Furthermore, Howell et al. indicated the role of BRAF gene V600E mutation in central lymph node involvement as an independent risk factor. However, age, sex, and tumor size had no independent effect in predicting central node lymph node metastasis. The positive predictive value of BRAF gene mutation was 50% when the frequency of lymph node metastasis was 37% (23).

Furthermore, Mazzaferri et al. summarized the positive and negative features of cervical dissection in a commentary. They believed that prophylactic dissection should not be performed routinely due to following complications. Confirmed side effects include transient recurrent nerve damage and transient hypothyroidism (28). They highlighted the importance of risk factor assessment to select patients more appropriately for prophylactic neck dissection or iodine therapy.

Moghimi et al. studied the risk factors for microscopic involvement of the central lymph nodes in patients with papillary thyroid cancer without obvious involvement of the cervical lymph nodes.
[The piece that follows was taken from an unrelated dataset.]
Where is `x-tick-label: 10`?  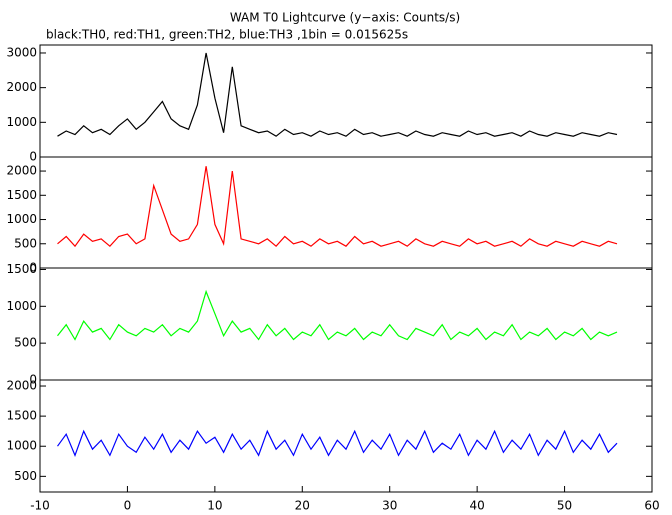 x-tick-label: 10 is located at coordinates (214, 506). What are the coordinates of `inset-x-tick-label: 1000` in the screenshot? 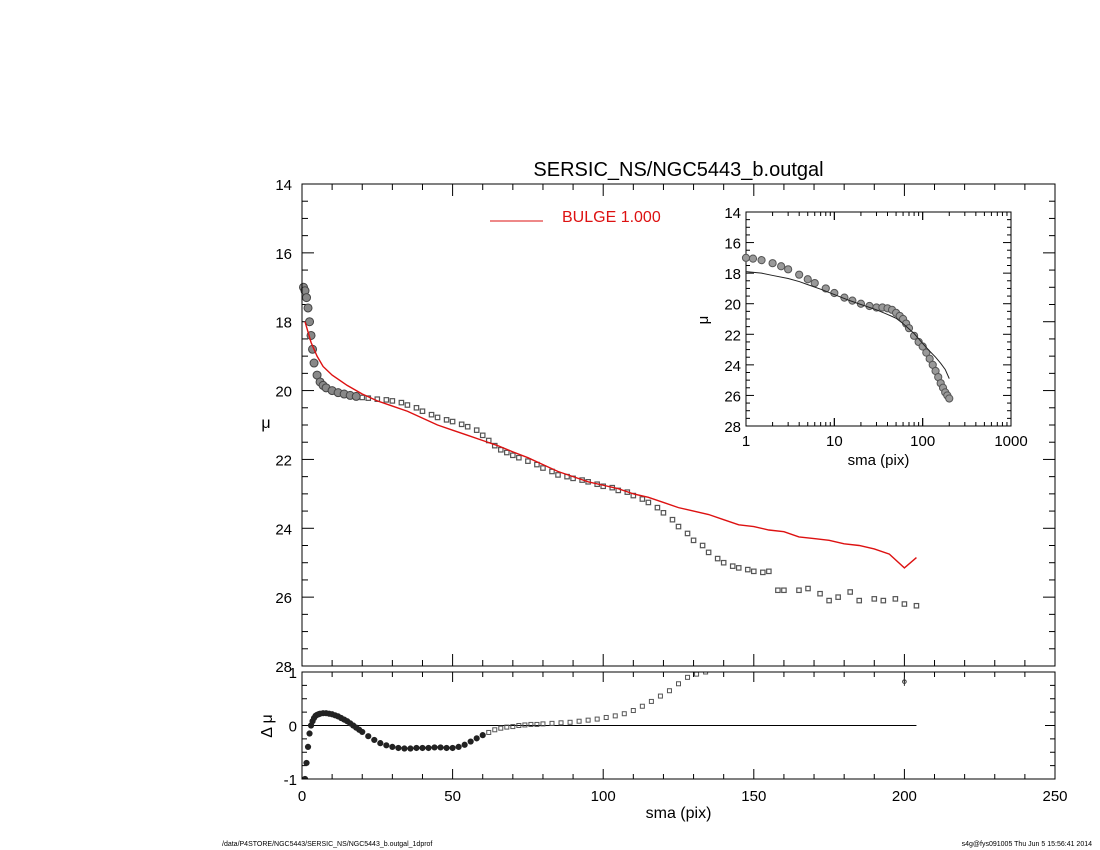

The incidence of metastasis was about 49%. There was a weak positive correlation between patient age and metastasis and a very weak correlation between tumor size and metastasis. The cut-off point for age was 42.5 years (sensitivity 63% and specificity 62%), and for tumor size was 1.75 cm (sensitivity 58% and specificity 57%). The incidence of metastasis was higher in men than women and in the case of multifocal tumors than single focal ones. The incidence of metastasis was weakly correlated with the tumor's location and the invasion of the thyroid capsule. They concluded that old age, larger tumor size, masculinity, multifocal tumor, and tumor invasion into the capsule were risk factors for central lymph node metastasis, and it may be possible to perform prophylactic lymph node dissection in such patients (29). Their findings were inconsistent with our study in many aspects, possibly due to the small sample size or study design in the two investigations.
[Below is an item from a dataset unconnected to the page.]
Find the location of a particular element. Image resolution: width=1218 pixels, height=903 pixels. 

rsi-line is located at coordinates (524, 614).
In addition, Choi et al. evaluated cervical lymph node metastasis in papillary thyroid carcinoma in 589 patients who underwent surgery due to PTC. An increased risk of lymph node metastasis was observed in male patients less than 45 years, tumor size> 1 cm, vascular, lymphatic invasion, and extrathyroidal invasion. Cancers in the upper neck had a relatively higher risk of lateral metastasis than those in the lower parts. Ultrasound (US) and Computed Tomography (CT) specificity for central and lateral lymph node metastasis (LNM) were high (92-97%). Using a central lymph node size greater than 5 mm to indicate metastasis, the US had a preoperative sensitivity of 58.3% and a specificity of 71.4%. US and CT preoperative imaging were suggested to be useful for identifying features that indicate a high-risk LNM and for determining appropriate PTC management (30). Some features of this study were in line with our results, such as the more probability of metastasis in larger tumor sizes, but considering gender, it was not consistent. Such differences are likely to be due to different ethnicities.
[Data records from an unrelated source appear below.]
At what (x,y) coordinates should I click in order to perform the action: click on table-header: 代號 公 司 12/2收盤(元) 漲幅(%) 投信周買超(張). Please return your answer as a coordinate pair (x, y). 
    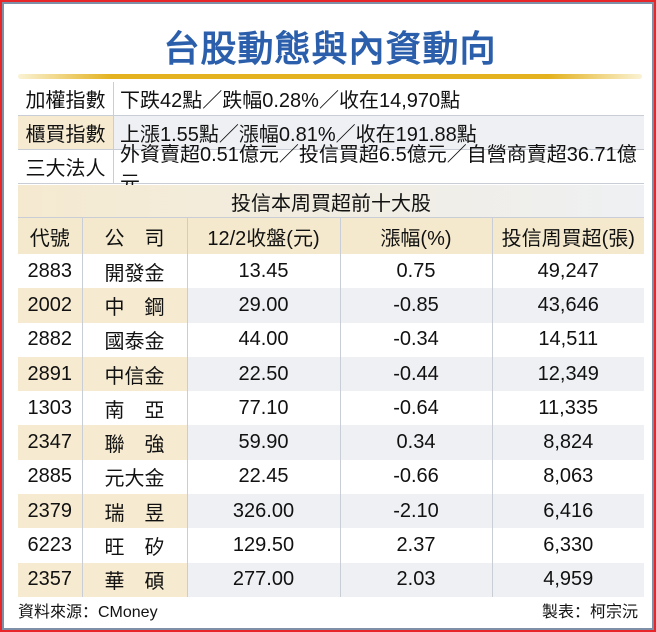
    Looking at the image, I should click on (331, 236).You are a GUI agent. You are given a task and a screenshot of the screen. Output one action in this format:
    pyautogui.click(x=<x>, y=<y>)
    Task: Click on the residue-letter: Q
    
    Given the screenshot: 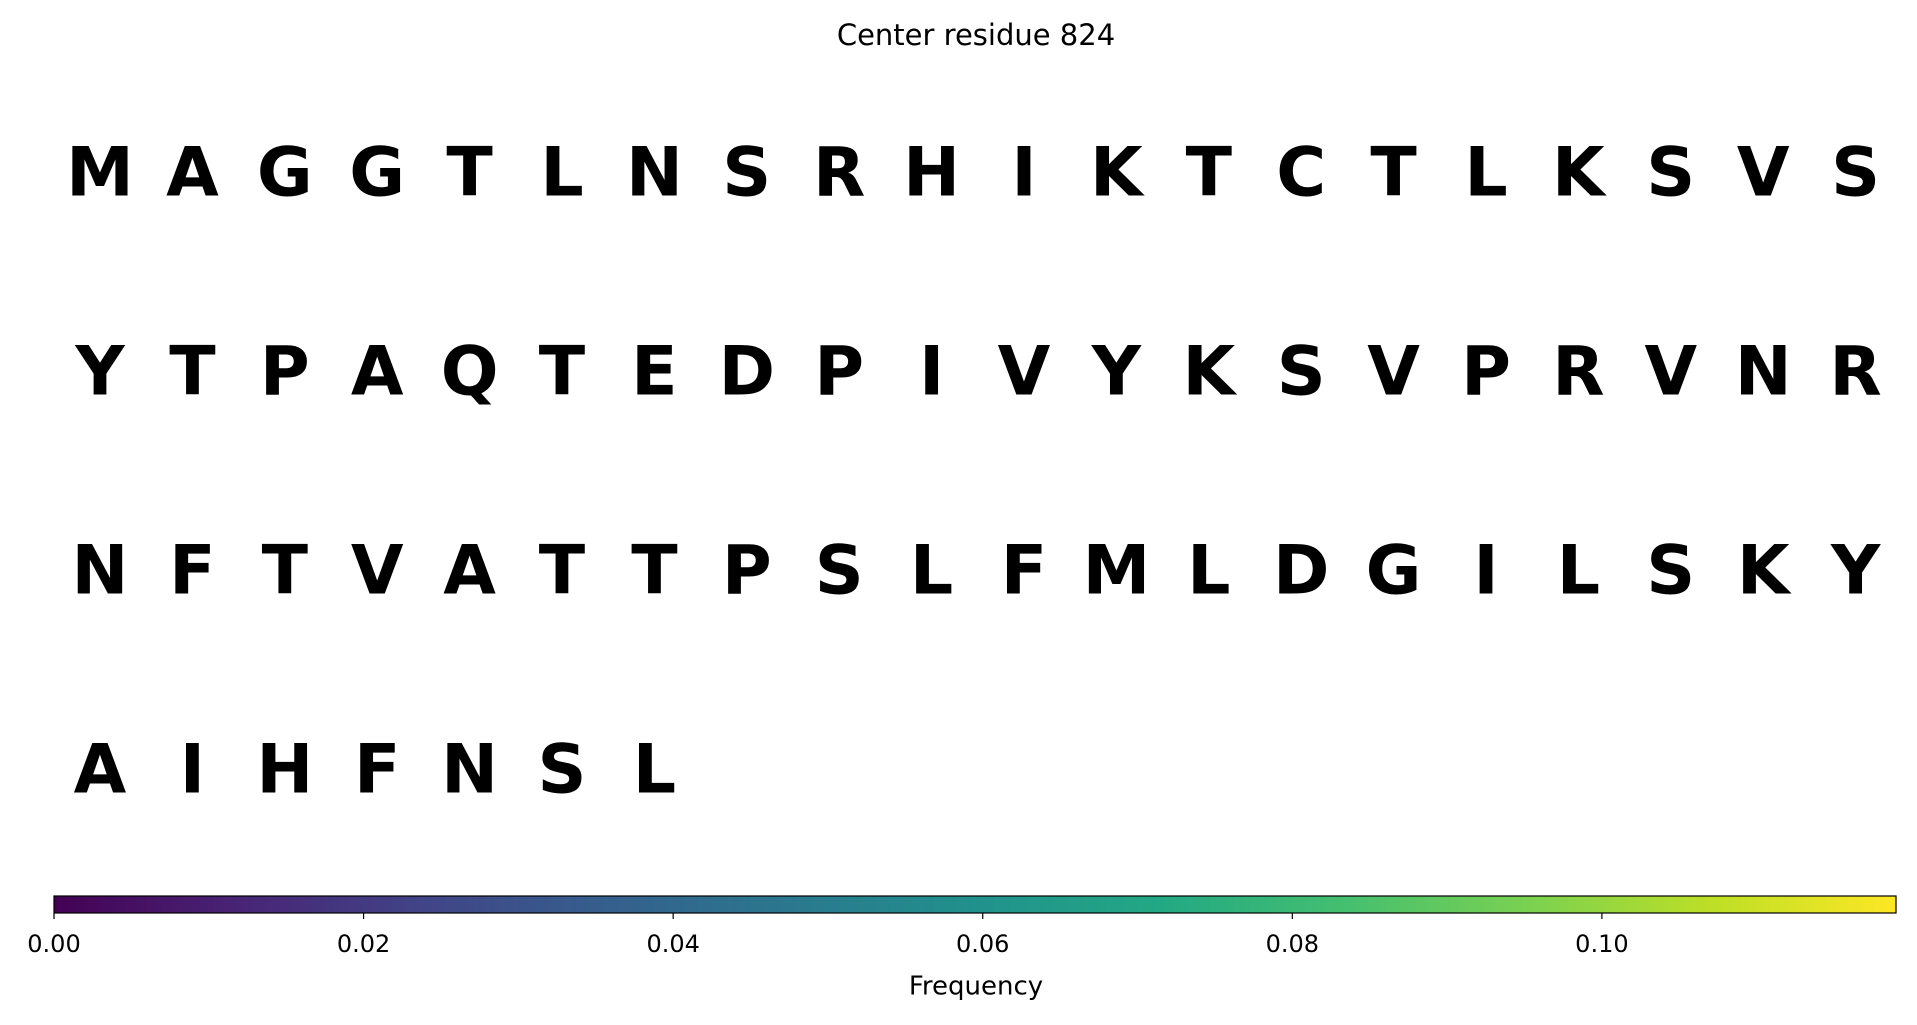 What is the action you would take?
    pyautogui.click(x=470, y=372)
     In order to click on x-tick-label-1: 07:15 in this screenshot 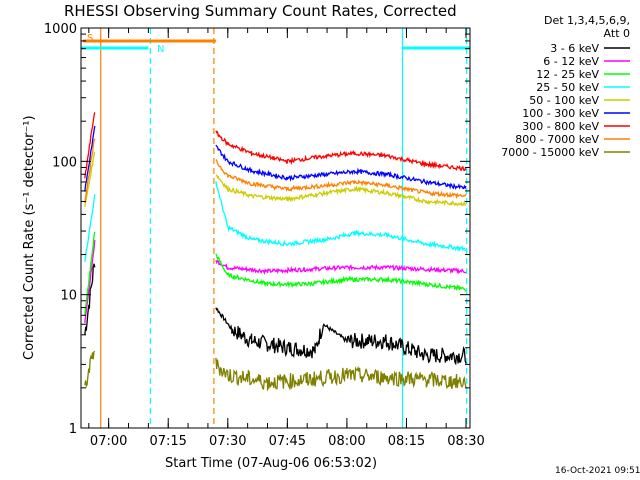, I will do `click(168, 442)`.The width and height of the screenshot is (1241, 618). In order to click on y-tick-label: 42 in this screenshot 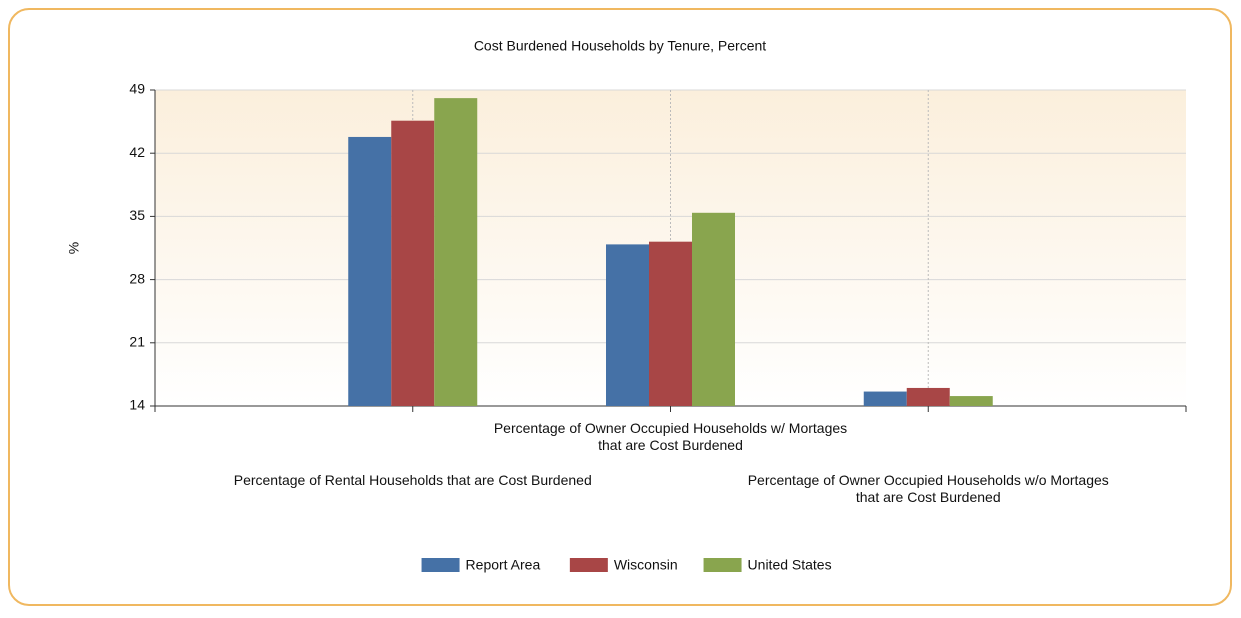, I will do `click(137, 152)`.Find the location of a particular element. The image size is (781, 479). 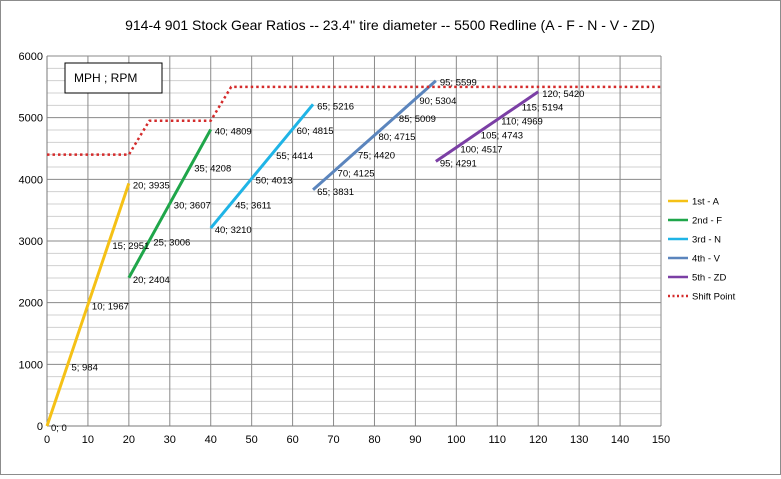

data-label: 40; 3210 is located at coordinates (234, 230).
Our study had some limitations. The sample size was quite small, and the follow-up period was short. Few similar studies have been performed; therefore, comparing the present study with other studies is limited. Hence, it is suggested to perform larger multicentric studies to elucidate the risk factors more clearly for central lymph node metastasis. Moreover, writing a systematic review or meta-analysis on this issue is suggested

Conclusion

Female gender, multinodularity, and larger tumor size may be predictors of micrometastasis in central lymph nodes in patients with papillary thyroid cancer.

Ethical Consideration

No extra expenses were imposed on patients. No change in routine treatment processes was made for any patient for a research purpose. Data were extracted from hospital documents, and therefore no consent was obtained. However, data was used anonymously. The study protocol was approved by the ethics committee of Iran University of Medical Sciences.

Funding

This was part of a thesis to obtain a specialty degree in general surgery from IUMS by one of the authors.

Authors' Contribution

All authors contributed equally to preparing the manuscript.

Conflict of Interest

The authors declared no conflict of interest.

Acknowledgments

We would like to thank Farname (Canada) to help for native English edit the manuscript.